The power steering system in your vehicle enables you to steer your vehicle in the direction you would like it to proceed. Power steering is really “power assisted” steering. “Power assisted” steering will allow you to steer your vehicle manually when the engine is not running or if you have a failure in the power steering system which disables it.
Power Steering Knowledge
Power steering utilizes a hydraulic pump running off a belt driven by the engine, this pump enables a small amount of fluid to be under pressure. This pressure in turn assists the steering mechanism in directing the tires as you turn the steering wheel. The power steering system typically includes a pump, power steering fluid, a pressure hose assembly, a control valve and a return line.
There are two basic types of power steering systems used on vehicles. The rack and pinion steering system and the conventional/integral steering gear system, which is also known as a recirculating ball steering system. The rack and pinion steering system is the most commonly used power steering system on todays’ vehicles. The steering shaft turns a gear that moves the rack side to side, utilizing a power unit built directly onto the rack assembly. The steering gear system is generally used most often on trucks, it has a series of steel balls that act as rolling threads between the steering shaft and the rack piston.

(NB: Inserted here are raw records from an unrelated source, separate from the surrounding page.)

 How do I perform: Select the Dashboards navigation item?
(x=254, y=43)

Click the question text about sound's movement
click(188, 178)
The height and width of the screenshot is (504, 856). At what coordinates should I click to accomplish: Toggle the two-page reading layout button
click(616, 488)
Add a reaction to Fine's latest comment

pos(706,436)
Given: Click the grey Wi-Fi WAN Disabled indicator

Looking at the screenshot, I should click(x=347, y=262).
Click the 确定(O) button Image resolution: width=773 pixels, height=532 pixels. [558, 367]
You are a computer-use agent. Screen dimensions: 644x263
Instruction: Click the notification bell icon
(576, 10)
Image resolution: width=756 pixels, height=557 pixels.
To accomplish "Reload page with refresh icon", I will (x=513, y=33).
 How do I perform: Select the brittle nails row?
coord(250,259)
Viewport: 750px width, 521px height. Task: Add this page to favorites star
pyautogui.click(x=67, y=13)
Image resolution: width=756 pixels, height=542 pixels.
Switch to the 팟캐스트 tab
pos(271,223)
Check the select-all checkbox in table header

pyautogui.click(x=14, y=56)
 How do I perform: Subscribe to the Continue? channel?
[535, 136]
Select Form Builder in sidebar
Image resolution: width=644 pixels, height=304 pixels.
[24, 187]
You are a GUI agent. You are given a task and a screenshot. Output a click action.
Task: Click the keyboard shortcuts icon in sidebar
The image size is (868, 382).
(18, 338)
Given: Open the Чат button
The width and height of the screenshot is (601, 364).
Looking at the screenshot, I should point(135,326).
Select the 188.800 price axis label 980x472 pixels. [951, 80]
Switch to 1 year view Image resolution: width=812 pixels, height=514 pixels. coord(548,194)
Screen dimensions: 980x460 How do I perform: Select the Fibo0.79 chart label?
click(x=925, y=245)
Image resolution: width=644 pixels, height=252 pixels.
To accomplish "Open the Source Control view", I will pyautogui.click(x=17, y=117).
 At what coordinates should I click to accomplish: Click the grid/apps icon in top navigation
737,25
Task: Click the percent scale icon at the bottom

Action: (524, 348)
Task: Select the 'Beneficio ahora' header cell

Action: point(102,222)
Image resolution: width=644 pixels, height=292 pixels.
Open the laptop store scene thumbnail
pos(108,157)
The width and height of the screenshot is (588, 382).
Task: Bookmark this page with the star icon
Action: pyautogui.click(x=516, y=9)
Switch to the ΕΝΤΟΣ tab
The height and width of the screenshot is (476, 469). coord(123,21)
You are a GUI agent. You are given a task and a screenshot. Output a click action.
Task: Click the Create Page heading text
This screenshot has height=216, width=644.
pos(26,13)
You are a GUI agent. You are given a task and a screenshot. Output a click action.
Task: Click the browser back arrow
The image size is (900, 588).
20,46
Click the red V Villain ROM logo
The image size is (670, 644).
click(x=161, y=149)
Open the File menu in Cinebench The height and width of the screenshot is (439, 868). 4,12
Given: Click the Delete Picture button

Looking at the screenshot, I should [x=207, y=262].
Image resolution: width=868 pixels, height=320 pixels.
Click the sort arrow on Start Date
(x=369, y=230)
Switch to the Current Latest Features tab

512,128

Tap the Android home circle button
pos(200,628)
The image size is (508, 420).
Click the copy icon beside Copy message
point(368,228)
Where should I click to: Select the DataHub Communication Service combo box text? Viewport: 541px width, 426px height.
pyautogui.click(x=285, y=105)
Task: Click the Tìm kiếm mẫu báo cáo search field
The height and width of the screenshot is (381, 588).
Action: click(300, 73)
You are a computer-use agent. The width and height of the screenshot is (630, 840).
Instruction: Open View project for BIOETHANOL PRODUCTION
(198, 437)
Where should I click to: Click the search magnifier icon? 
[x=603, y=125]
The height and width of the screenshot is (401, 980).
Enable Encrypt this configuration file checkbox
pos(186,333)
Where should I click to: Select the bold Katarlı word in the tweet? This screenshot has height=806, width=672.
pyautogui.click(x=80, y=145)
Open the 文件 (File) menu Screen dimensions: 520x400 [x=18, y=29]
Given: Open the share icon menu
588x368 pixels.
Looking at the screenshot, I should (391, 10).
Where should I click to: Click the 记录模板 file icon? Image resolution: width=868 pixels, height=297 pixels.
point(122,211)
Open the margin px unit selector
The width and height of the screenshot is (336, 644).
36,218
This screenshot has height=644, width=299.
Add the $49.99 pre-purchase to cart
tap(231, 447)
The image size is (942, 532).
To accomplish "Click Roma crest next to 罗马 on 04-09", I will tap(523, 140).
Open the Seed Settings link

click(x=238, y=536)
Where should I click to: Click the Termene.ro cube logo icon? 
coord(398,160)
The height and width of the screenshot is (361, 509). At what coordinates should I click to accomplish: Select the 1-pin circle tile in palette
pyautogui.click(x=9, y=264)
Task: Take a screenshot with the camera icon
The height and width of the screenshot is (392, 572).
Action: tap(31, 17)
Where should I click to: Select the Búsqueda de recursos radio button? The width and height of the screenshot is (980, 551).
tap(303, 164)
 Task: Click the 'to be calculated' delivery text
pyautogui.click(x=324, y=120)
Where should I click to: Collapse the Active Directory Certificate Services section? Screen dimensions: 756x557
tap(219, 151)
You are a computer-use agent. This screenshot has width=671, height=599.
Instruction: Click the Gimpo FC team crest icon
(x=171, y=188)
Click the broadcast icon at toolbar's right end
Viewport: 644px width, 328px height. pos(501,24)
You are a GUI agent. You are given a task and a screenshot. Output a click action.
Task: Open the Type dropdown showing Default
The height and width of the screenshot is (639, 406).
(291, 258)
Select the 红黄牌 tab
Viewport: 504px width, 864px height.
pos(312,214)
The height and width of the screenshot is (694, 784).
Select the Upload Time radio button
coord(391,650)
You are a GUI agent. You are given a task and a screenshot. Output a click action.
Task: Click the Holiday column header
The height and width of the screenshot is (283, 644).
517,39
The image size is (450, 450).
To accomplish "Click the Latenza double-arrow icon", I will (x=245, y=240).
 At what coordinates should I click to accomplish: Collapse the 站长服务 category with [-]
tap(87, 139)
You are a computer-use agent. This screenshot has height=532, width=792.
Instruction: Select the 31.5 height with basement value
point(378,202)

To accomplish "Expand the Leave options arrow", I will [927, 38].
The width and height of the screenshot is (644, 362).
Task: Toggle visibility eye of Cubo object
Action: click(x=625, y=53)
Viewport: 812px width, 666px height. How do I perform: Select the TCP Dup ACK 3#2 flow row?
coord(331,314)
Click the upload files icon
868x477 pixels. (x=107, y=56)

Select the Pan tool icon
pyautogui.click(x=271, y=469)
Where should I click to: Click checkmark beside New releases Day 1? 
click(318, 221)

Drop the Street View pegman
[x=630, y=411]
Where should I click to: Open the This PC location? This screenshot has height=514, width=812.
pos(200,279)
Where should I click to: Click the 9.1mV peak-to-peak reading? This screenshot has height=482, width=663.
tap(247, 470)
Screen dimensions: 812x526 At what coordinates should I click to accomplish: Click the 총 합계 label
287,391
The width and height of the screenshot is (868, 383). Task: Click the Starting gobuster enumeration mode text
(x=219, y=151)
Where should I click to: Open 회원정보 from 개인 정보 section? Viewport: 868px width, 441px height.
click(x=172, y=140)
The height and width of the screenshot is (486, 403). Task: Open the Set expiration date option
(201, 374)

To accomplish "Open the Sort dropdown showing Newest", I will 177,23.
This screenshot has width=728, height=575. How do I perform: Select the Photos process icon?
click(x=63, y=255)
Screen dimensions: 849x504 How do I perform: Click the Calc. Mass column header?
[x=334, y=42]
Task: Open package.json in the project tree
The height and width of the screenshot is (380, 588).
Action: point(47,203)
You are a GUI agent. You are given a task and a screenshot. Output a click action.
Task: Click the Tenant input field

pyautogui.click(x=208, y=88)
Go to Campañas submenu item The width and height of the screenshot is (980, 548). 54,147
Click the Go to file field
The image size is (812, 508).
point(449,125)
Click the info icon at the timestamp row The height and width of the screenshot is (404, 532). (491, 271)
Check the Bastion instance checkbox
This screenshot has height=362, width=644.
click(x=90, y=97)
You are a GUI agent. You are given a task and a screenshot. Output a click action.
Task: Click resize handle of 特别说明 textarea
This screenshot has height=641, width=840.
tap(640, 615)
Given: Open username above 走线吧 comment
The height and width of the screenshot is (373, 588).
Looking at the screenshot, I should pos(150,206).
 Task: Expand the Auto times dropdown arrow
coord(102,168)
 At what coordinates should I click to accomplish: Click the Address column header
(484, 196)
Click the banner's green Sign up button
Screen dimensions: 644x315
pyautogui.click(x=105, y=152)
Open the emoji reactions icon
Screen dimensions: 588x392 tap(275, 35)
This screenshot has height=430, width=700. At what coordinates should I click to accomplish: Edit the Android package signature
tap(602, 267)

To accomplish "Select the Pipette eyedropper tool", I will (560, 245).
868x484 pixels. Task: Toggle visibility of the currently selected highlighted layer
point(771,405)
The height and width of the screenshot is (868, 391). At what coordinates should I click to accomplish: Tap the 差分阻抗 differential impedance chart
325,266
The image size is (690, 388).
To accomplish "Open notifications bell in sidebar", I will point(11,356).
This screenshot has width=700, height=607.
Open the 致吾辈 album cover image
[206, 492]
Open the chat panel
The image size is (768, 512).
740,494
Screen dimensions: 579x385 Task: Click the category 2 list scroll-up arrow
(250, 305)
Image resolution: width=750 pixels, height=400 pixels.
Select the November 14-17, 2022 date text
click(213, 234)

The steering wheel shaft connects to a gear assembly and a series of links and/or arms that turn the wheels to the left or right.
The best way to maintain the power steering system of your vehicle is to regularly check the power steering fluid level and condition. A low fluid runs level can cause damage to some of the components of the steering system. Boggs Automotive recommends to have leaks repaired if they arise, and to have the fluid flushed about every 50,000 miles to keep it clean from contaminants. This fluid is key to keeping the power steering pump, steering gear or rack and pinion assembly lubricated and is the hydraulic element of the power steering system.
Power steering failure usually happens gradually and gives warning signs before failing completely, but it is possible for power steering systems to fail suddenly, even if they are properly maintained.
Stop into Boggs Automotive for a free inspection if your vehicle starts to exhibit some of the following symptoms:
- Hard Steering
- Heavy or unresponsive steering at low speeds or during parking lot maneuvers
- A steering wheel that will not return to the “center” properly
- Listen for noises when you turn the steering wheel. If you hear a whining, moaning or shrieking sound, your power steering system pump could be seriously low on fluid.
- Notice how freely the steering wheel turns. Normally, you should be able to turn the steering wheel with little effort whenever you want to steer the car into a curve or around a corner. If you find it a major effort to turn the steering wheel to turn the car, your power steering system is going out.
- Check for power steering fluid leaks. If you notice a stain on the ground under your car when it sits for a long period, fluid may be leaking from your car. If the stain appears amber, pink or red, it may be power steering fluid.
NOTE: If you have trouble figuring out what color the stain is, place a sheet of white butcher paper under your car when you leave it parked for several hours. The color will be easier to see against a white background.
If the power steering goes out in your vehicle while triving:
- Warn other drivers. If your power steering fails while you are moving at high speed, your first instinct will be to panic. Instead, turn on your flashers and honk your horn to let other drivers know you are having sudden car problems. This will cause them to get out of your way.
- Move toward the side of the road. Do this as carefully as you can; without power, it will be much harder to steer your car.
- Bring the car to a gradual stop, slowing the car gradually. Slamming the brakes may throw the car into a skid that would be difficult to steer out of with power steering and almost impossible to steer out of without it.
NOTE: If your car’s power steering goes out because of the engine stalling, your brakes will feel stiffer if you have power brakes, forcing you to hit the pedal harder and depress it lower than normal. You may also have to downshift to a lower gear or use the friction of a guardrail, gravel shoulder or cement divider to slow the car enough for the brakes to do the rest.
- Restart the engine if it stalled. Turn the steering wheel in either direction to see how well it turns. If it turns as freely as usual, pull back onto the roadway and continue driving as normal. If it doesn’t, either drive slowly to the nearest mechanic or call for a tow truck.